Apyx Medical today announced it received FDA 510(k) clearance for its Renuvion Micro Handpiece.
The Micro Handpiece is the latest addition to the company’s Renuvion product line. It is cleared with an indication for the delivery of radiofrequency (RF) energy or helium plasma where coagulation and contraction of soft tissue are needed, including subcutaneous tissue.

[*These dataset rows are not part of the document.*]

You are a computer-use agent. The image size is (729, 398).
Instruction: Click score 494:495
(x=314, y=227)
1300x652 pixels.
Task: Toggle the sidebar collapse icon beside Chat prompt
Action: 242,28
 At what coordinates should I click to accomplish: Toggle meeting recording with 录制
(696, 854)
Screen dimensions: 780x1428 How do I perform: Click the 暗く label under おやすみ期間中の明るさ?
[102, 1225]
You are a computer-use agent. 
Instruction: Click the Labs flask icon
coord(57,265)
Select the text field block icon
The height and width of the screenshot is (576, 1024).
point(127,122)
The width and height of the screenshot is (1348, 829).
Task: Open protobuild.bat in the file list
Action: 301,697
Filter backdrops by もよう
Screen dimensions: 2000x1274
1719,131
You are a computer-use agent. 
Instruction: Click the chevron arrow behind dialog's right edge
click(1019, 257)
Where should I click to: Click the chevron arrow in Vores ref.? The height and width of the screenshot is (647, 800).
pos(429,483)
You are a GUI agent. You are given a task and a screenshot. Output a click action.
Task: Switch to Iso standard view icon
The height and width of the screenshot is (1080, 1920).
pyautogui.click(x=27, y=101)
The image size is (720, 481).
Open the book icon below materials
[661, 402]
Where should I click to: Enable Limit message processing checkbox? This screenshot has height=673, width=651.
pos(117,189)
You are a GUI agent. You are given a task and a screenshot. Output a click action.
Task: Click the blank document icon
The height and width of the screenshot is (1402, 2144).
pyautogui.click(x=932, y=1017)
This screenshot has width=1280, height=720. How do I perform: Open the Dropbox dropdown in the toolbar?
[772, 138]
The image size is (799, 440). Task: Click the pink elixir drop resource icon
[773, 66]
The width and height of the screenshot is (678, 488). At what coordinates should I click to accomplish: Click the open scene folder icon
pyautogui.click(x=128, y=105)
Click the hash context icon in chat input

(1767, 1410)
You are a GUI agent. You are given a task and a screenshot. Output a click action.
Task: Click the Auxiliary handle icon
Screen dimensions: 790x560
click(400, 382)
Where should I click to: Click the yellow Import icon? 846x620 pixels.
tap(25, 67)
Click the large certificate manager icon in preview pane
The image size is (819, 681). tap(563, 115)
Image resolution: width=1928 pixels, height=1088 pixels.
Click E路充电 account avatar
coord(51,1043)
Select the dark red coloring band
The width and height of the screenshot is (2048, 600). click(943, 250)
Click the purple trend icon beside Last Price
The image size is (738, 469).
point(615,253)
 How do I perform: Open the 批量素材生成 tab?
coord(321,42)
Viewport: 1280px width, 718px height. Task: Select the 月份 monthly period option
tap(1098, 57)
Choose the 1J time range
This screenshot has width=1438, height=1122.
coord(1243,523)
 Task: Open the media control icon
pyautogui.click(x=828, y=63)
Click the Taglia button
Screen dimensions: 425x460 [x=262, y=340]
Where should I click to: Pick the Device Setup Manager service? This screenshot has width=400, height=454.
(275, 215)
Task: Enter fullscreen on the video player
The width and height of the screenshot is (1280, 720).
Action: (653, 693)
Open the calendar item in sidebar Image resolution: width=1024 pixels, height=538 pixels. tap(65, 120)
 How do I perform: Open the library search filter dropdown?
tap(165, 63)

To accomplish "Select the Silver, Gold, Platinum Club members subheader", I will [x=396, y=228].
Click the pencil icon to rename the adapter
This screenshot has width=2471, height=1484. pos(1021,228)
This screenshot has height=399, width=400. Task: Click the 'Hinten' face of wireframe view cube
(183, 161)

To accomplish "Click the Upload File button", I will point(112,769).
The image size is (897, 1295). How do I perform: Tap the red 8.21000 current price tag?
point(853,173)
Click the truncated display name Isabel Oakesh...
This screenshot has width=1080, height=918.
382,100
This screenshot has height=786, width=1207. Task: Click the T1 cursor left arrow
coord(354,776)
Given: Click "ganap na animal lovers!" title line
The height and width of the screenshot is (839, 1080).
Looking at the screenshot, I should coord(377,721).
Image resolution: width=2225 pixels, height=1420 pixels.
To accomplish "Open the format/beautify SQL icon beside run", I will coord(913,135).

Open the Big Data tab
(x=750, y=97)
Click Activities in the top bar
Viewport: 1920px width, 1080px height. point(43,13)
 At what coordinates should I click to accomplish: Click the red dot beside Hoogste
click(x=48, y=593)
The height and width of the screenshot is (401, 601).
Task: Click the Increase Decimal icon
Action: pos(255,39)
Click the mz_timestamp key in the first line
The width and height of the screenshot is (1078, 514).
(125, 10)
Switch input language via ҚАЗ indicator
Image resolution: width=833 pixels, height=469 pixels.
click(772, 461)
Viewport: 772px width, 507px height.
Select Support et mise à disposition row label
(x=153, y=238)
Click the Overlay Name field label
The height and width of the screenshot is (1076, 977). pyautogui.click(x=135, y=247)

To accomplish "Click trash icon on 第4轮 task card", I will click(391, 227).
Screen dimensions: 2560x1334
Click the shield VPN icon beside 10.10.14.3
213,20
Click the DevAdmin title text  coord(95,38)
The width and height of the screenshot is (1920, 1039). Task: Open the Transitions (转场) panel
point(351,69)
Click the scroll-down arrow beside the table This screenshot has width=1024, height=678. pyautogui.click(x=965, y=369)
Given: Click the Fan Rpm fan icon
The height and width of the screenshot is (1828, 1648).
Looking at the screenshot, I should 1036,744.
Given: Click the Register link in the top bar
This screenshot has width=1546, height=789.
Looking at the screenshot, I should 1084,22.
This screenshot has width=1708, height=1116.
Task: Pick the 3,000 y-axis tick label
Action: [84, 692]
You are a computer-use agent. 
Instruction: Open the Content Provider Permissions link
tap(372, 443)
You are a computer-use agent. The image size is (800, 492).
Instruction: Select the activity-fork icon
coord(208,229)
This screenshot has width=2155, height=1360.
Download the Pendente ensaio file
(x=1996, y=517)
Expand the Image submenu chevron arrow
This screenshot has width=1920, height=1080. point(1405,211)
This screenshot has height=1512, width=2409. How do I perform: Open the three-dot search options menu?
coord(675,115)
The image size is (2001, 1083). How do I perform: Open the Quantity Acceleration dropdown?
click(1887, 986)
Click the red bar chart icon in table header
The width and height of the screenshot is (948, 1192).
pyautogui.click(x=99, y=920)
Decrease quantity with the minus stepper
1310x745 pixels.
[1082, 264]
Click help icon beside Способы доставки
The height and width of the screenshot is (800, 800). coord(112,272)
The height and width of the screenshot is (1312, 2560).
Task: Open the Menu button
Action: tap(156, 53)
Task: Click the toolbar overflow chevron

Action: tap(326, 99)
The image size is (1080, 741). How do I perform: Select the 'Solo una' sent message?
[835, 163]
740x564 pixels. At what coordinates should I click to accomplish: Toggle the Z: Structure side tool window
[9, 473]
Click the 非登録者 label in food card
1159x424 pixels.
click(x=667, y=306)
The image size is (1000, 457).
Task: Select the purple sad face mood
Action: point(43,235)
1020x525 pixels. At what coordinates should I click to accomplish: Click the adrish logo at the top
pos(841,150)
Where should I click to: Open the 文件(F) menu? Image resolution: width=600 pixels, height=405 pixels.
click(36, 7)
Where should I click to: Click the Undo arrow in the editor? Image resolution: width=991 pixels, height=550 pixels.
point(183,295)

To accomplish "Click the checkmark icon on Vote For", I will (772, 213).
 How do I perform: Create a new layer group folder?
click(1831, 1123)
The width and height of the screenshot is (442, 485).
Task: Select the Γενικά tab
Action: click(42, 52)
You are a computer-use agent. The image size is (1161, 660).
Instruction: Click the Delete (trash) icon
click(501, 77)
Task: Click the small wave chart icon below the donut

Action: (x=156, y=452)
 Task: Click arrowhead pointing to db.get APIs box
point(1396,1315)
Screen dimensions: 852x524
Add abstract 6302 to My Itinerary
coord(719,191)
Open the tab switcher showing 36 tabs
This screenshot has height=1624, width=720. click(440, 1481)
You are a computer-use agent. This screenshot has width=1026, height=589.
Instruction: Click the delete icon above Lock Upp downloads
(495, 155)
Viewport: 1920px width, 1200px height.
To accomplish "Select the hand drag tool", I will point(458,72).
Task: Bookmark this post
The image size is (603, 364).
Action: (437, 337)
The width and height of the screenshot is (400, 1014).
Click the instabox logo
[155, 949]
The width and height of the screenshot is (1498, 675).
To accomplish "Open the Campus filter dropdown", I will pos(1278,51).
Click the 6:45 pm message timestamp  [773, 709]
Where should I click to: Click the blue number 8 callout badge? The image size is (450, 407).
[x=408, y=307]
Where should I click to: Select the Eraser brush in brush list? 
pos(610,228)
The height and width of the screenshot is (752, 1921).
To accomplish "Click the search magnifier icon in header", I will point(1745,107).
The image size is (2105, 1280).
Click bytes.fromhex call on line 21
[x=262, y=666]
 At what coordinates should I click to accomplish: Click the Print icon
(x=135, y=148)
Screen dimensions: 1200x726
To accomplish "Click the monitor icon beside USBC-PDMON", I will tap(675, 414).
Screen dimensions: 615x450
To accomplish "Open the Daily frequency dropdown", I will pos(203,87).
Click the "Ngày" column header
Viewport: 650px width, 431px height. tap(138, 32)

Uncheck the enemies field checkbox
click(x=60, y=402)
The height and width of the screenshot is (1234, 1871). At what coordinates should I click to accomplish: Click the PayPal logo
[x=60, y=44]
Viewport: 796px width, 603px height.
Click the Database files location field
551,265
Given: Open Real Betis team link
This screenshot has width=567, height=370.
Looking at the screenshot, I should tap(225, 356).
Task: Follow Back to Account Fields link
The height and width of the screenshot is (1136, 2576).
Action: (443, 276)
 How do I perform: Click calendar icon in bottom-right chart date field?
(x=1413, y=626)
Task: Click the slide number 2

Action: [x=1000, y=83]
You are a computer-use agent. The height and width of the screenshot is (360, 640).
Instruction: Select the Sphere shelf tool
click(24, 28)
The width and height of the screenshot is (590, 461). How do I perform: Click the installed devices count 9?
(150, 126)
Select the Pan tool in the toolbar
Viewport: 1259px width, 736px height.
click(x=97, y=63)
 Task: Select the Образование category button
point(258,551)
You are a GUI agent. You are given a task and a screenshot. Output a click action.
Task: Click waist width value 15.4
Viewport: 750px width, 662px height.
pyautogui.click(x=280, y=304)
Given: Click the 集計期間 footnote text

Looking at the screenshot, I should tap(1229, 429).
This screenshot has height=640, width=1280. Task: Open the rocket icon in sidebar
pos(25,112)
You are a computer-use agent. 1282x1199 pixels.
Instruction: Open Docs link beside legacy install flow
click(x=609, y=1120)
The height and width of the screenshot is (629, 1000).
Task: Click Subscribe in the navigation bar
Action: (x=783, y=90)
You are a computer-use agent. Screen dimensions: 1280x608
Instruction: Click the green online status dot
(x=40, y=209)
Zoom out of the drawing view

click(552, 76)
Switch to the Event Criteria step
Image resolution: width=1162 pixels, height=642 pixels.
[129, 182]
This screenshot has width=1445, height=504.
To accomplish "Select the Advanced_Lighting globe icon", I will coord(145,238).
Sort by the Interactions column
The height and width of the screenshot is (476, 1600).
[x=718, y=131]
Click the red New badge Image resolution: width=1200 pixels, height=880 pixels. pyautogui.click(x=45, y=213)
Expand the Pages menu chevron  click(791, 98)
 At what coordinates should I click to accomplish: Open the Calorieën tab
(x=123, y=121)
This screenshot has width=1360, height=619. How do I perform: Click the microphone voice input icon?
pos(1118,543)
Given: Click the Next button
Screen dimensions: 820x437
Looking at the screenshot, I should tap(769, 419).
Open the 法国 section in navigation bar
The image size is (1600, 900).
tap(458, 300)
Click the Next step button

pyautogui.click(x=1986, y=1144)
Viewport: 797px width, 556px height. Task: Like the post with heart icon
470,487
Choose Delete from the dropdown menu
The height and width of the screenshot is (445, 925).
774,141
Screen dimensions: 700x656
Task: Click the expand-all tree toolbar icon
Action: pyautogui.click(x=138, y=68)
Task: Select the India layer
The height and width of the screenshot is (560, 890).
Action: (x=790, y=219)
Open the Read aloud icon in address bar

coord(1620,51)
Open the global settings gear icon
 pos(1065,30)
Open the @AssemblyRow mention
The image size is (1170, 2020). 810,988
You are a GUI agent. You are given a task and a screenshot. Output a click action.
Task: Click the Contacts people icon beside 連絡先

“The Renuvion Micro Handpiece represents a new addition to our Advanced Energy product portfolio, designed with the needs of our surgeon customers in the cosmetic surgery market in mind,” President and CEO Charlie Goodwin said in a news release. “Most notably, our Renuvion Micro Handpiece features include a smaller instrument shaft, which is 10 cm long and 1.5mm wide, half the width of our Renuvion APR Handpiece. It complements our existing product portfolio, providing our customers with a new option to facilitate soft tissue contraction in those cases that may benefit from the use of a handpiece with a smaller profile. The Renuvion Micro Handpiece is designed for use with the Apyx One Console, our next-generation generator system which we launched at the beginning of 2023.”
Renuvion is FDA-cleared to improve the appearance of loose skin on the neck and chin. It is also cleared for specific dermatological procedures for the treatment of moderate to severe wrinkles and rhytides, limited to patients with Fitzpatrick skin types I, II or III.